Prime Minister Keir Starmer’s top team contains more lawmakers from poor backgrounds, and fewer from elite schools, than any in recent memory. Voters haven’t noticed.
Hot water was a luxury in the home where Angela Rayner, Britain’s deputy prime minister, was raised. Wes Streeting, the health secretary, was born to a single mother who pawned her jewelry to make ends meet. Racist skinheads shouted abuse at the young David Lammy, a Black Briton who is now foreign secretary, near his home in a deprived part of north London.
Britain’s current cabinet, the country’s 22 senior lawmakers including the prime minister, Keir Starmer, is one of the most working class in the nation’s history.
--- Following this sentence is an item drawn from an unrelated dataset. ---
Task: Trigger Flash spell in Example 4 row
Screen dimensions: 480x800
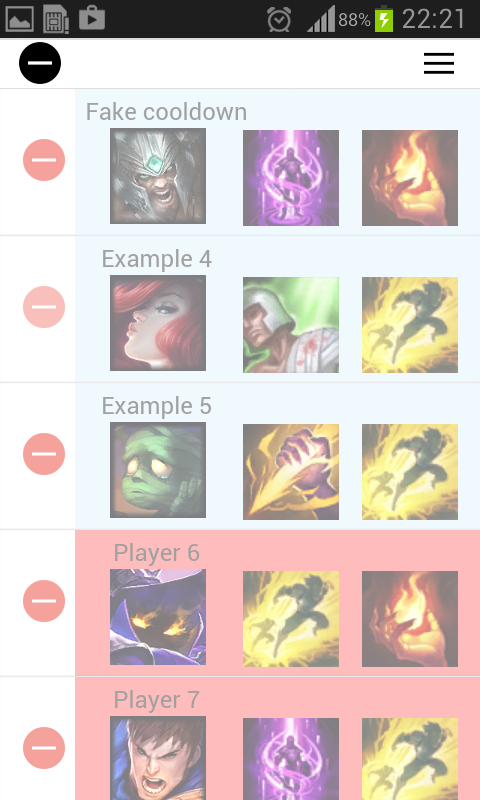Action: tap(410, 324)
Only one attended a private school, and several spent their early lives in poverty. Mr. Starmer, whose father worked in a factory, has recounted when their phone was cut off because his parents couldn’t pay the bills.
Yet, while the cabinet may be more like many of the people it governs, Britons don’t seem to have noticed.
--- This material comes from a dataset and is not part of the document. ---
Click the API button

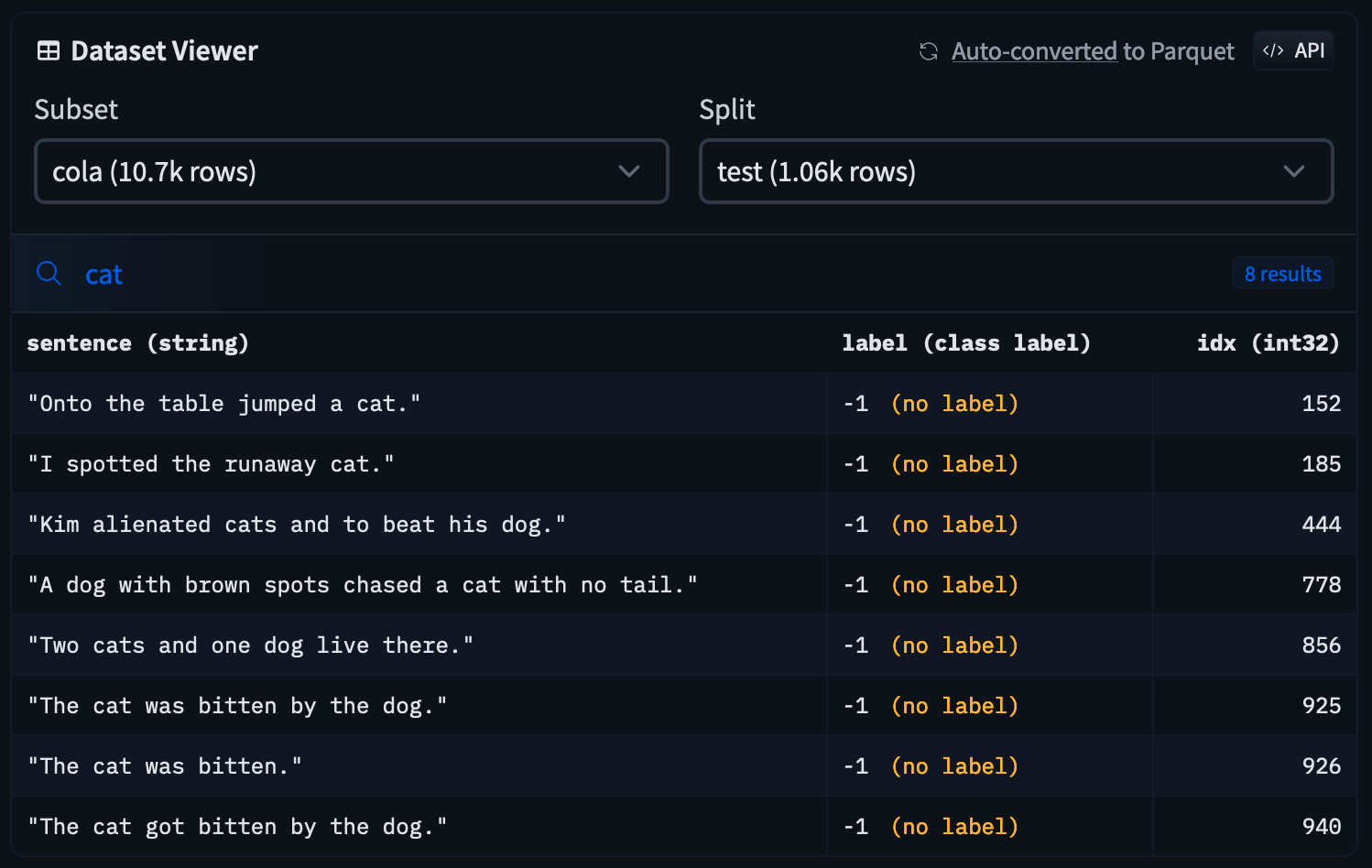[1293, 50]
According to one recent opinion poll, fewer than one in four people see the Labour government, which came to power in July, as caring about “people like them,” while almost two-thirds of voters see it as not bothered by the interests of normal people.
That impression has been shaped in part by recent revelations that senior Labour figures accepted free gifts from party donors, including clothing and eyeglasses for Mr. Starmer and dresses for his wife.
But the glaring disparity between the humble social origins of top ministers and the way they are perceived, analysts say, underscores the disenchantment many Britons feel with the system, and with the political class in general.